Last night, I was watching a documentary on stand-up comedy titled Dying Laughing. It was candid, insightful, and well done. I hope to launch a new series on comedy resources soon and, when I do, I’ll dive deeper into gems like this. For now, however, I want to highlight one bit from the show.
A comedian was recounting how, during one of his first five-minute sets, he dressed as a character and went on stage. The crazy part: he didn’t get a single laugh until the final moment! So, what happened? Why did he get a laugh then? Because he stepped out of character into his normal self, looked at the audience, and said, “Well, this was dumb. I shouldn’t have done it.” Boom! The room exploded with laughter.
The takeaway here is simple: when you drop the act and speak truth, the audience leans in. This, by the way, is part of the reason I don’t even refer to my sets or shows as “acts” - because I’m not “acting”! I’m being me. The audience can smell inauthenticity a mile away. And when you’re not being honest about who you are, they pick up on it instantly and tune you out like a bad podcast.

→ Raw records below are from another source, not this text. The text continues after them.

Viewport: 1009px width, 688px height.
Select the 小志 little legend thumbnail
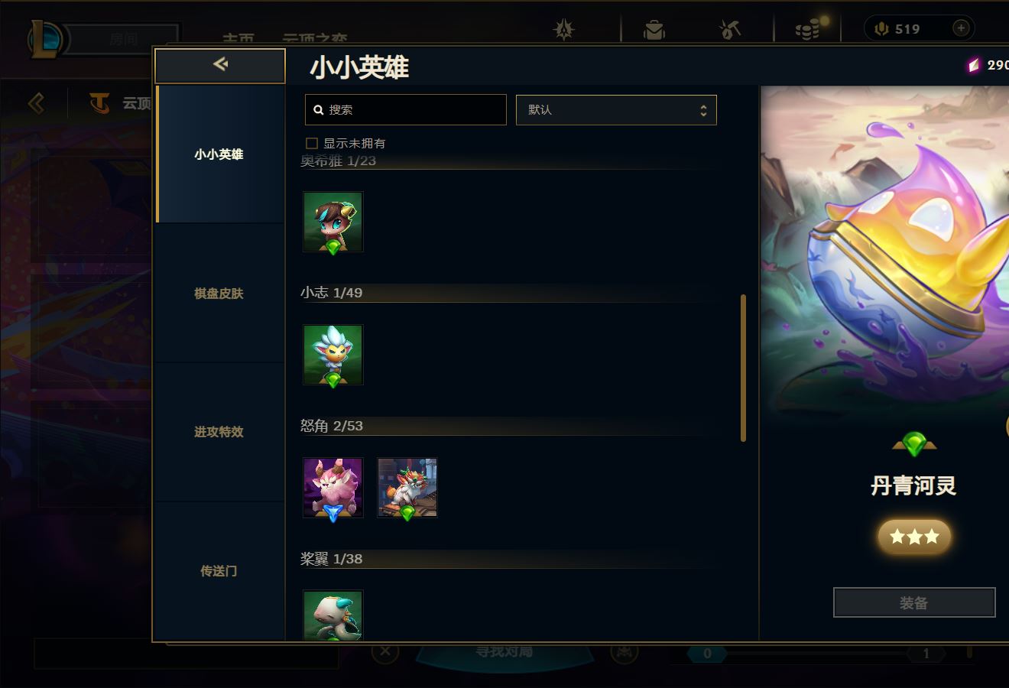click(x=333, y=355)
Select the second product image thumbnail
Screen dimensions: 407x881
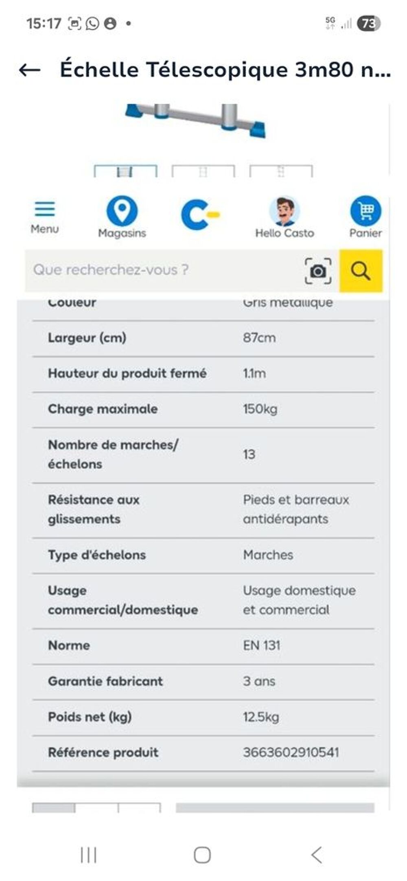(x=204, y=171)

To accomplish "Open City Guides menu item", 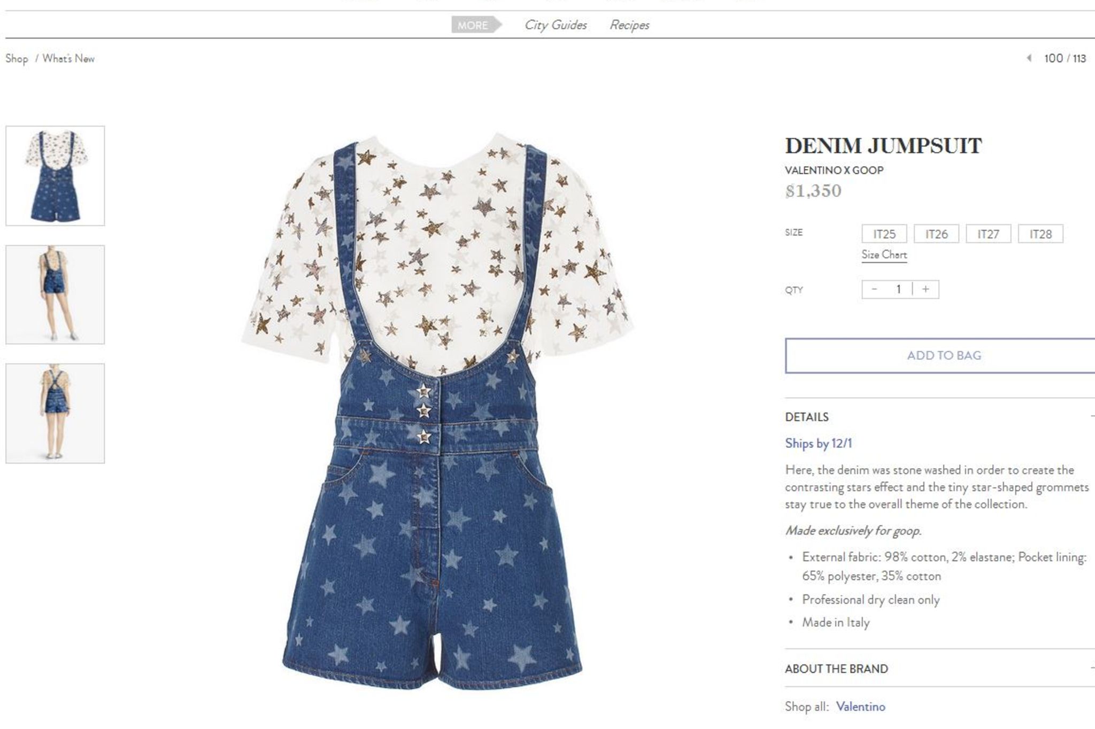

The point is: this comedian realized that, as soon as he was himself, it was the one honest moment that got the laugh. This principle, of course, isn’t limited to comedy. In relationships if you fake confidence, the other person spots it. In business, if you pitch a product you don’t believe in, people will catch the whiff of desperation and pass. Even in therapy, the hardest breakthroughs happen when you admit the honest truth instead of spinning another excuse about this or that.
Today in church, I was put on to a story about G.K. Chesterton who wrote to the Daily News on August 16, 1905. He, evidently, was responding to someone called “Heretic.” Chesterton summed up what’s wrong with society in three simple words: “I am wrong.” Chesterton showed that honesty often starts with admitting where we fail. That admission is very often the raw material for comedy, too. The premise of a joke, after all, is a negative opinion, a declaration of what’s wrong. If you share what’s wrong from your own perspective, people recognize your authenticity instantly.
On stage, honesty is both your probe and your shield. You identify what bothers you and then convert it into a laugh. If you fake indignation about airline food or pretend to be a self-help guru when your life is a dumpster fire, the audience sees through you. But if you admit what you’re terrified of and open up about your awkward coping mechanisms, that vulnerability becomes a bridge to audiences’ laughter.
So, some simple advice: drop the armor. Whether you’re on stage or not, drop the armor. Embrace the truth, even if it’s ugly or embarrassing or downright messed-up. Let your audience meet you where you really are. That sincere moment is where the magic happens. And about this, I can say with confidence, “I don’t think I’m wrong.” Honestly, honesty gets the (last) laugh!